Bo’s Blog

Monday, 30th March 2026

I Passed My Driving Test—and And I Have Something to Say

I passed my driving test today. Finally. Long sigh.

Goodbye to the UK learner system, with all its quirks and frustrations. Goodbye to the overpriced lessons, the examiner theatre, and the months of waiting for a slot. It's done.

But since I'm in a reflective mood, let me leave with one parting observation -- because I genuinely could talk about UK roundabout design for an entire day without repeating myself.

The roundabout, as a concept, was designed for light, manageable traffic. The logic is elegant in theory: no signals, drivers yield naturally, traffic flows continuously. It works beautifully in a quiet market town. It does not work in a city of tens of millions of people and millions of cars -- and the infrastructure itself quietly admits this. When a roundabout is functioning as intended, you don't need traffic lights on it.
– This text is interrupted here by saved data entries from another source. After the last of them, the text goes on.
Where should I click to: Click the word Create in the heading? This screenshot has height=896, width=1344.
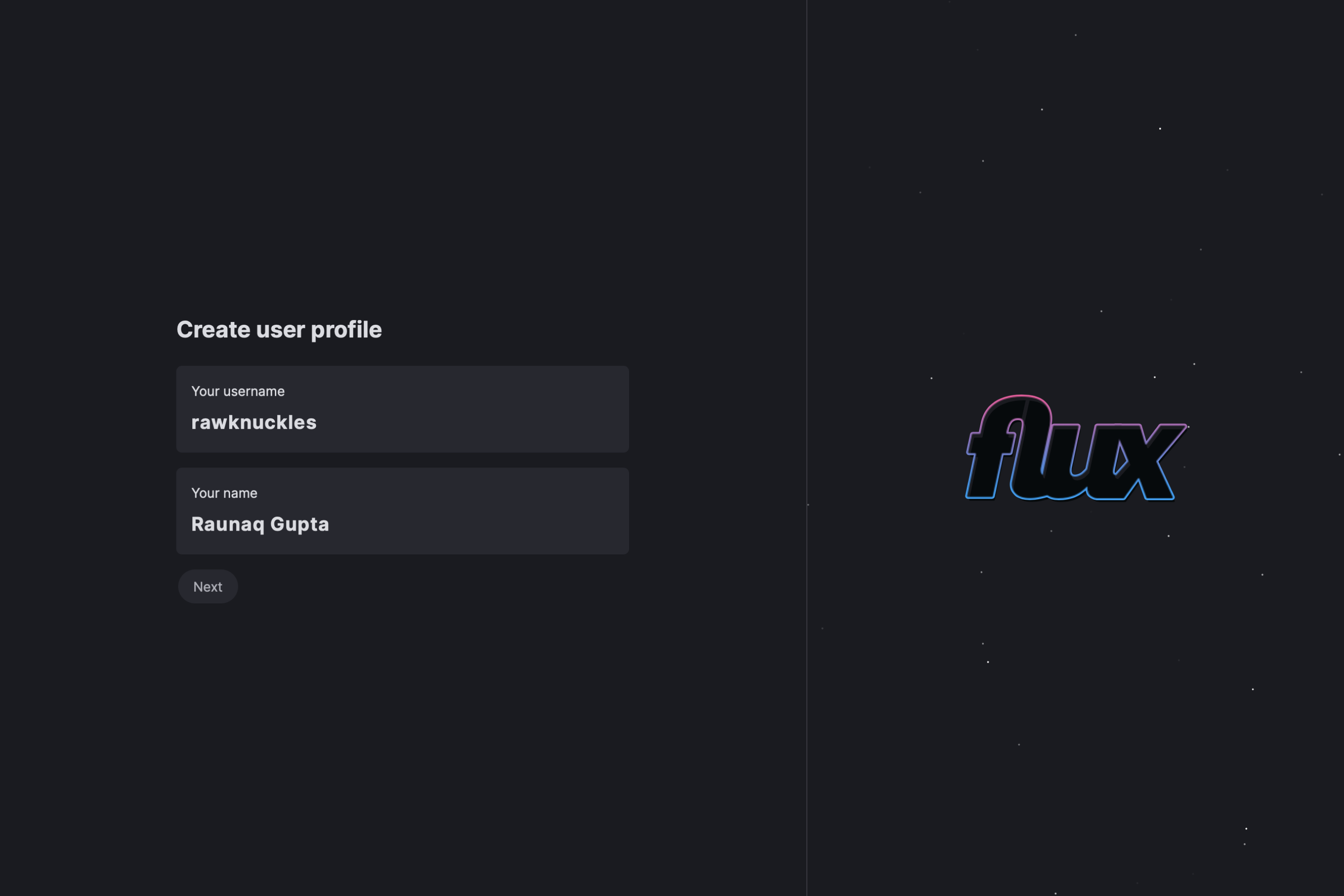[213, 330]
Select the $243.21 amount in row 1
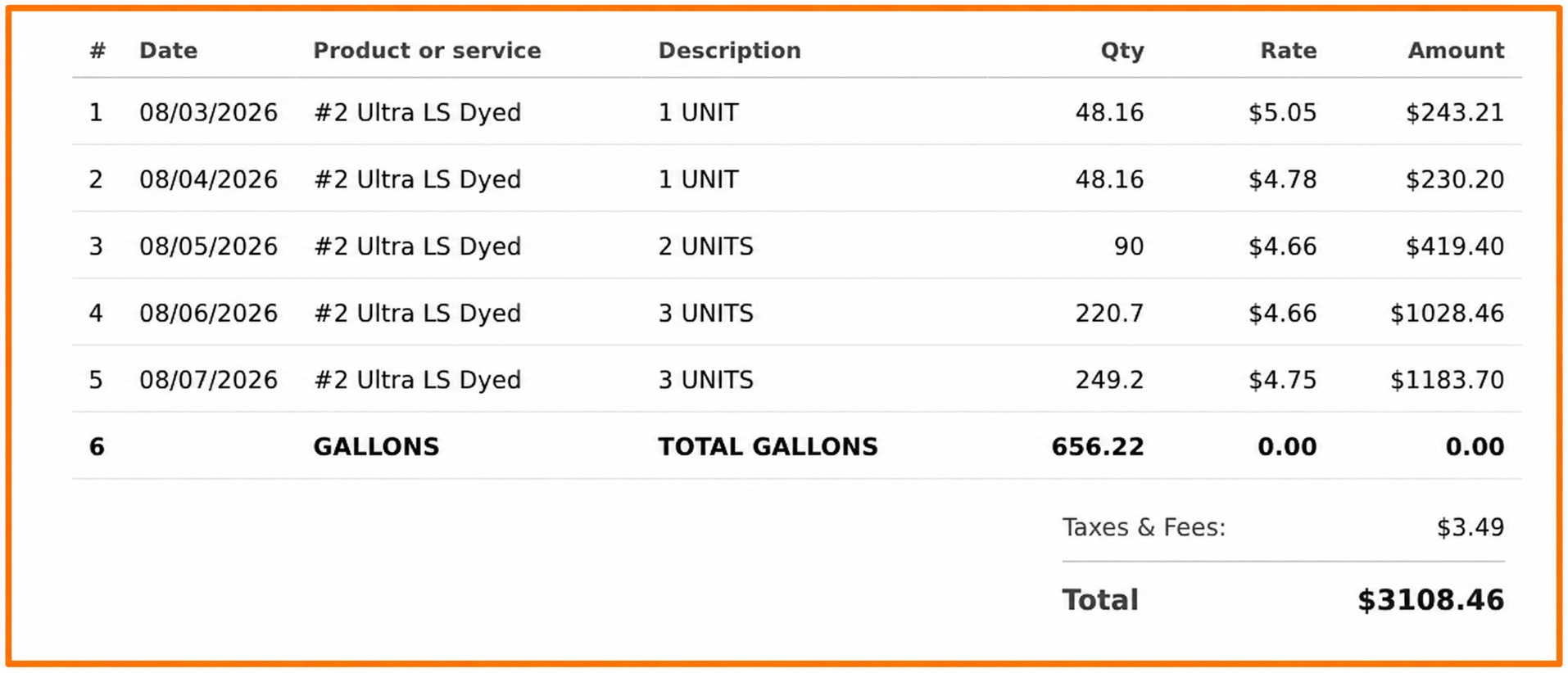 point(1455,112)
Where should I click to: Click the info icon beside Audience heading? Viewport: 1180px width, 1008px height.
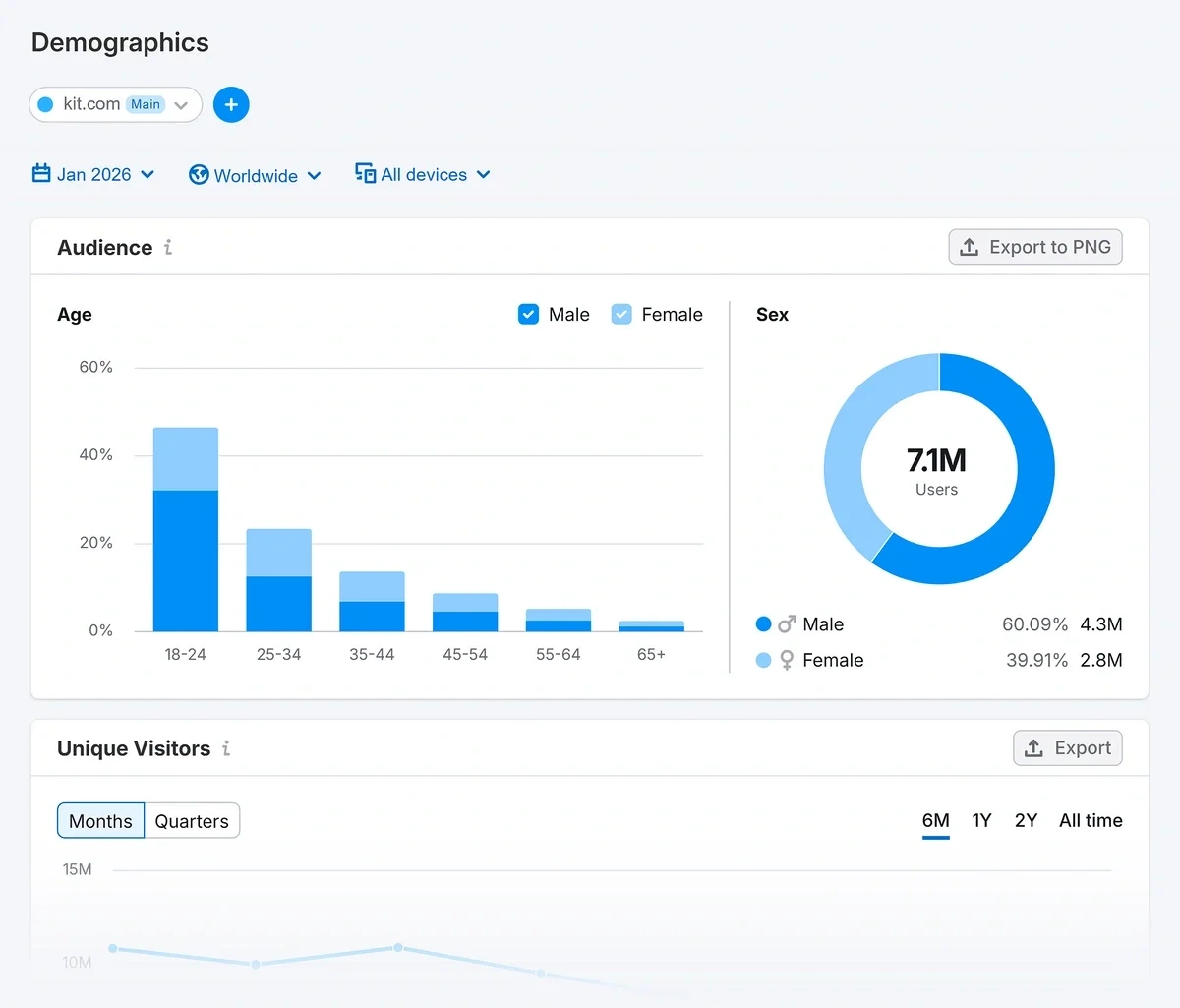coord(168,248)
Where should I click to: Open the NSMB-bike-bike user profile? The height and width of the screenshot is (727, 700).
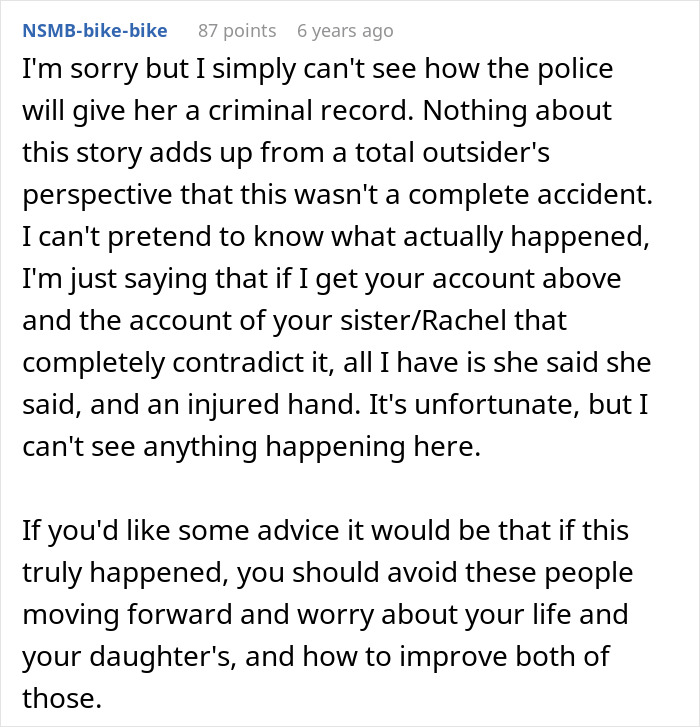pyautogui.click(x=93, y=31)
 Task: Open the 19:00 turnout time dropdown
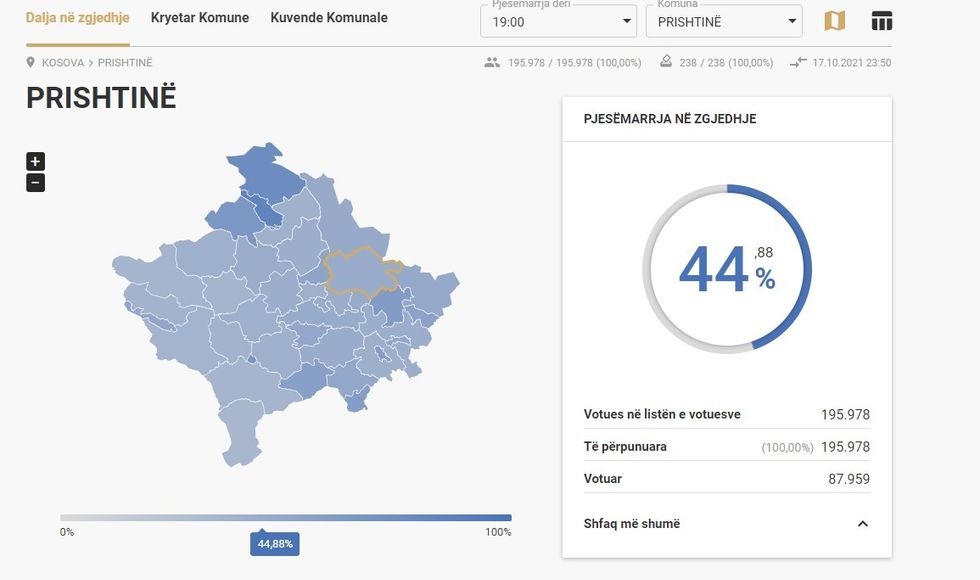point(559,21)
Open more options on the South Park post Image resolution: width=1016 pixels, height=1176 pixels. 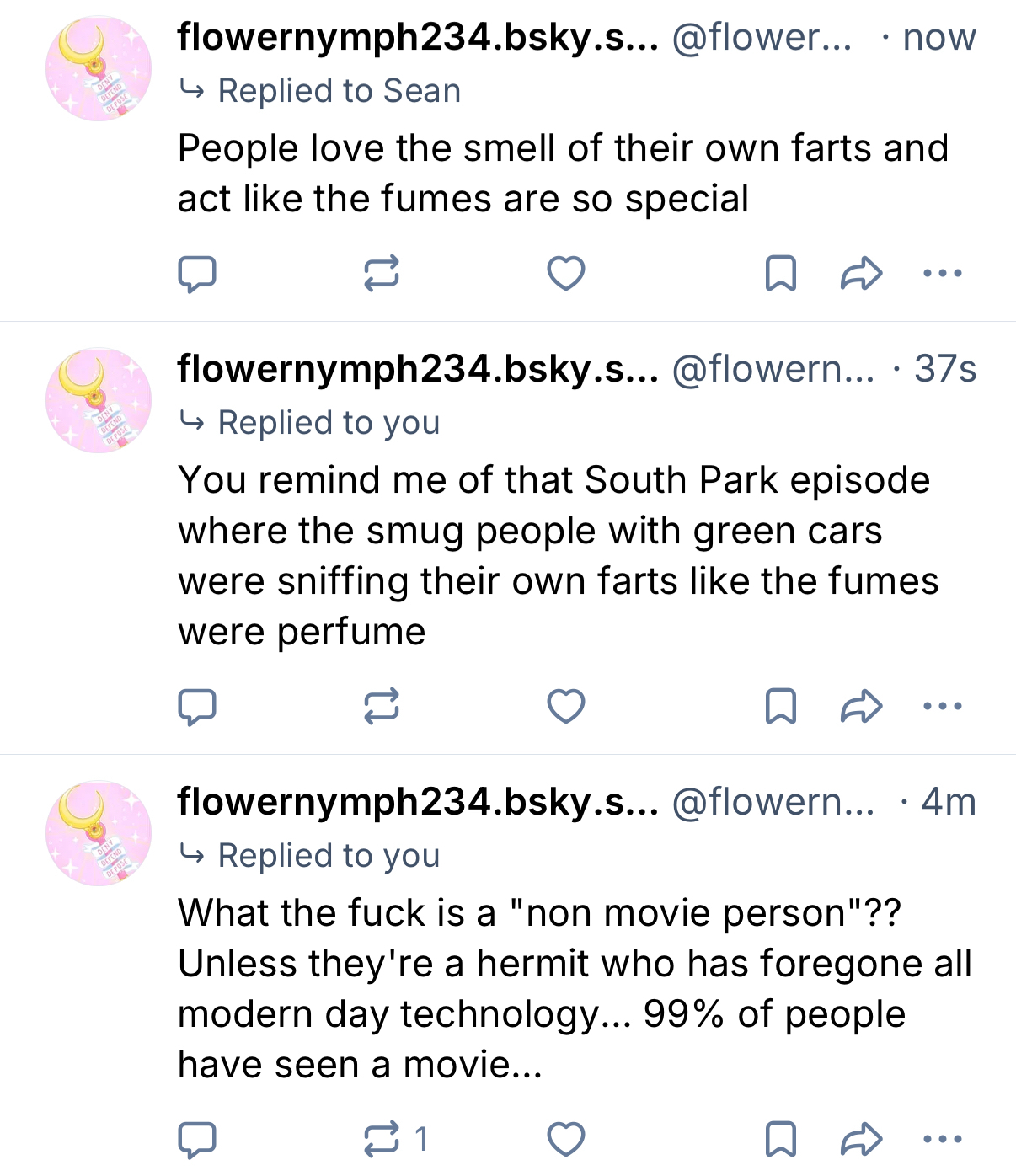[x=942, y=706]
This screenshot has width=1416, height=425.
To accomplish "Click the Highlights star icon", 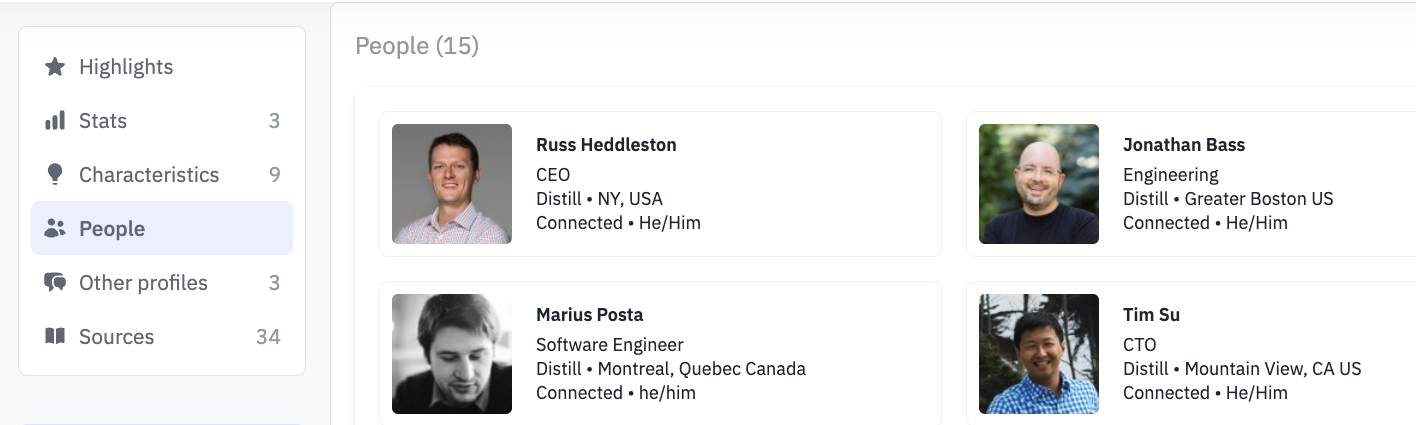I will click(x=55, y=67).
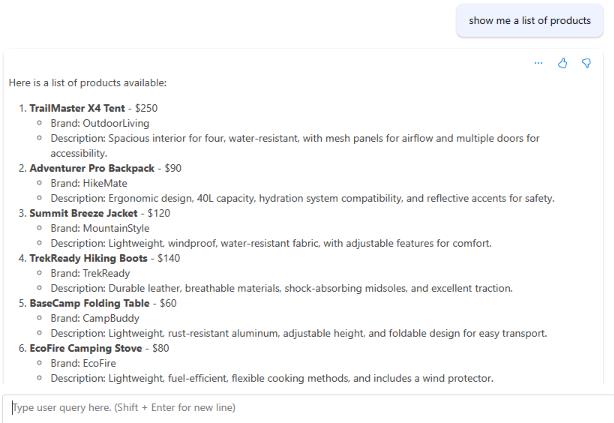The width and height of the screenshot is (614, 423).
Task: Click the Adventurer Pro Backpack product name
Action: coord(92,168)
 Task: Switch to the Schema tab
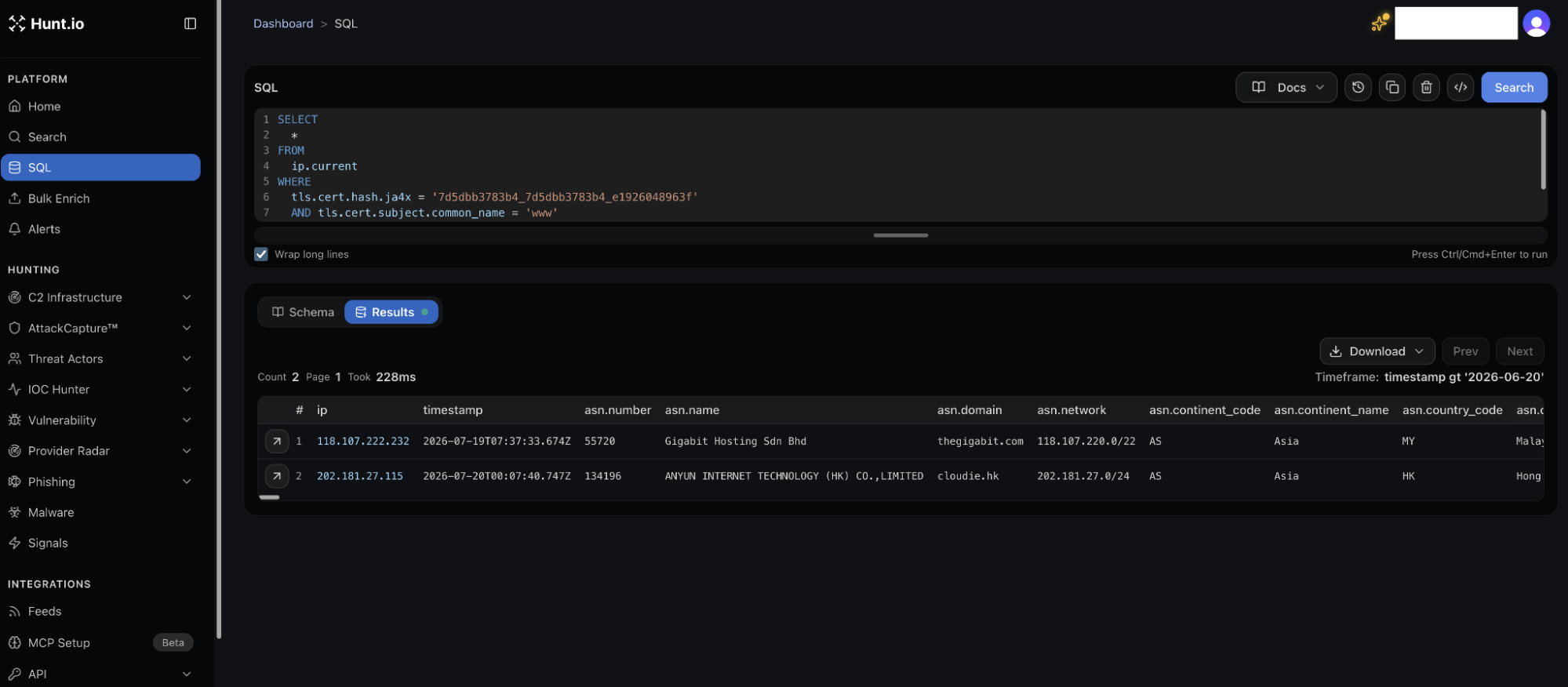tap(303, 312)
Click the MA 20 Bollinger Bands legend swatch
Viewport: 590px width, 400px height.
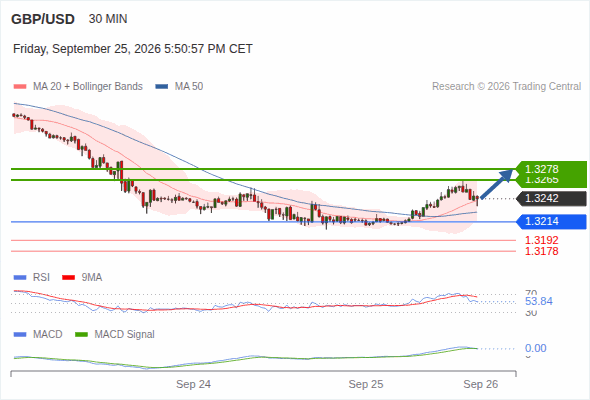[20, 87]

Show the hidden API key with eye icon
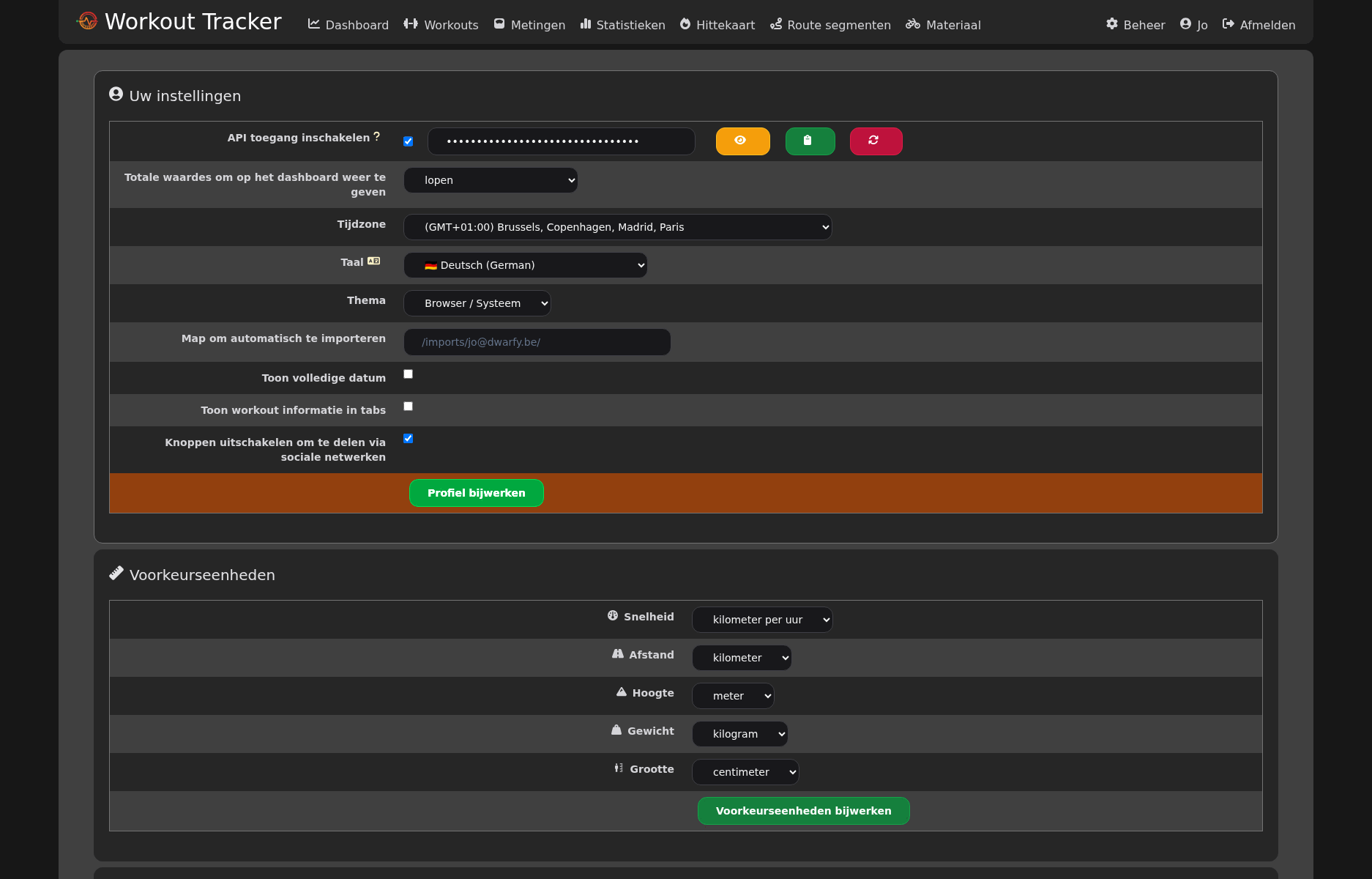click(x=742, y=141)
The moment you start bolting signals onto a roundabout, you're essentially acknowledging that the original design has been overwhelmed.

Take the two major roundabouts near Mill Hill test centre, where I passed my test. Apex Corner and Mill Hill Circus — both traffic light controlled. Mill Hill Circus goes further: six "keep clear" boxes painted across the roundabout itself. Six. That's not a roundabout anymore, that's a signalised junction that happens to be circular. The keep clear boxes exist precisely because without them, the roundabout gridlocks. Drivers from one arm block the path of drivers from another, and the whole thing seizes up.

The deeper problem is that roundabouts depend entirely on every driver behaving correctly. In low-traffic environments, that's a reasonable assumption. In a dense urban area, it only takes one confused driver, one hesitation, one mistake -- and the whole system backs up. There's no mechanism to absorb the error. Traffic lights, for all their inefficiency, at least impose order. A roundabout just hopes for the best.

If nothing structurally changes, driving tests in the UK -- particularly in London -- are only going to get harder. The roads are more congested, the junctions more patched-together, and the margin for error on test shrinks accordingly. I got through it. But the system isn't getting any easier to navigate, for learners or anyone else.